Face à la réaction hostile des Alaouites, les nouveaux dirigeants syriens prennent des mesures controversées pour gagner leur loyauté
Face à la réaction hostile des Alaouites, les nouveaux dirigeants syriens prennent des mesures controversées pour gagner leur loyauté

Les nouvelles autorités syriennes ont engagé une série d’initiatives délicates pour tenter de rétablir le dialogue avec la communauté alaouite, pilier historique de l’ancien pouvoir, dans un contexte de méfiance profonde et de tensions persistantes sur la côte méditerranéenne du pays. Ces efforts interviennent alors que de nombreux Alaouites expriment leur inquiétude face à l’avenir politique et sécuritaire de la Syrie après la transition.

Selon des habitants et des sources locales, le gouvernement a proposé des mesures telles que des amnisties limitées, une aide financière ciblée et des promesses de protection, dans l’espoir de désamorcer la colère et la crainte d’une marginalisation ou de représailles. Ces gestes visent notamment les régions de Lattaquié et de Tartous, considérées comme des bastions alaouites et durement touchées par les bouleversements politiques récents.

Toutefois, ces tentatives de rapprochement sont perçues par certains comme controversées, voire opportunistes. Des figures associées à l’ancien régime participent à des initiatives de réconciliation, ce qui alimente la suspicion parmi une population déjà échaudée par des années de guerre, de sanctions et de violences. Pour de nombreux Alaouites, ces démarches apparaissent avant tout symboliques et insuffisantes face aux préoccupations sécuritaires et économiques quotidiennes.

Sur le terrain, la peur demeure palpable. Des habitants disent craindre des arrestations arbitraires ou des représailles, tandis que d’autres doutent de la capacité des nouvelles autorités à garantir une véritable inclusion politique. Malgré les annonces officielles, la confiance reste fragile et les divisions profondes.

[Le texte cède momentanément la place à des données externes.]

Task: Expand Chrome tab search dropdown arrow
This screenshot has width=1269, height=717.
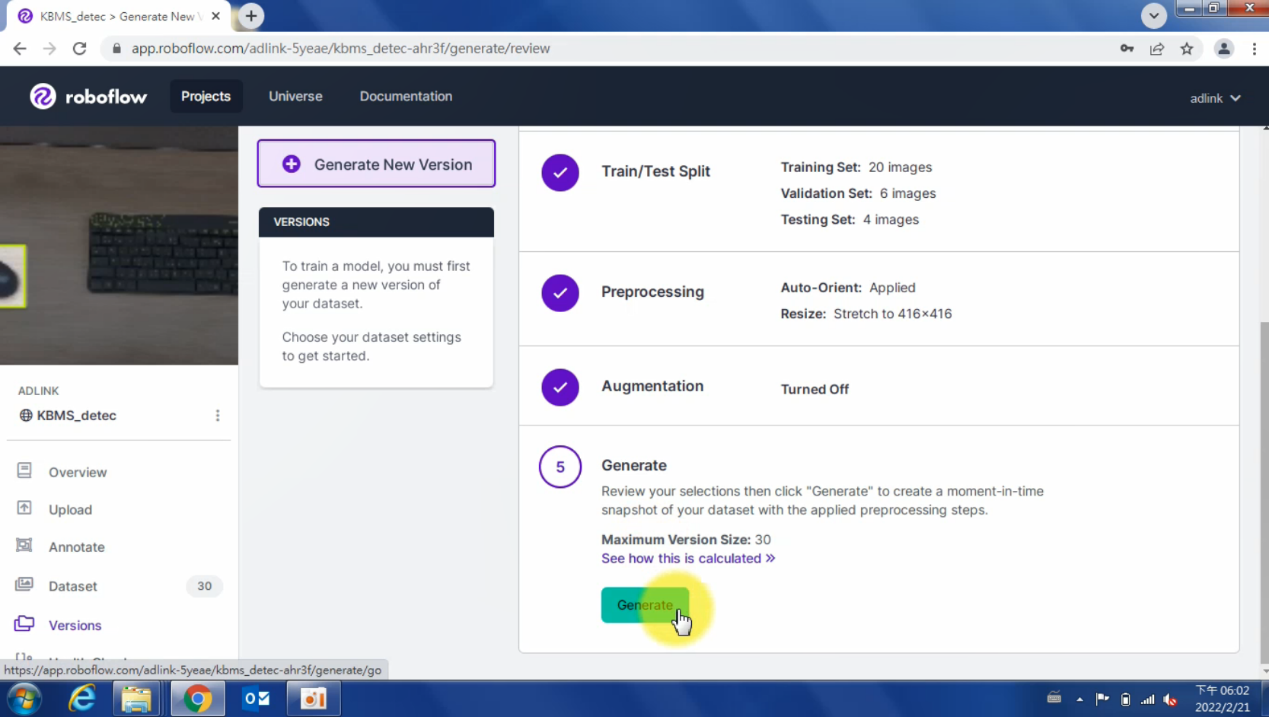Action: coord(1154,15)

Les analystes estiment que la réussite de ces efforts dépendra moins des déclarations que d’actions concrètes et durables, notamment en matière de sécurité, de justice et de reconstruction économique. Sans cela, préviennent-ils, les mesures actuelles risquent de ne pas suffire à apaiser une communauté clé dans l’équilibre déjà précaire de la Syrie post-conflit.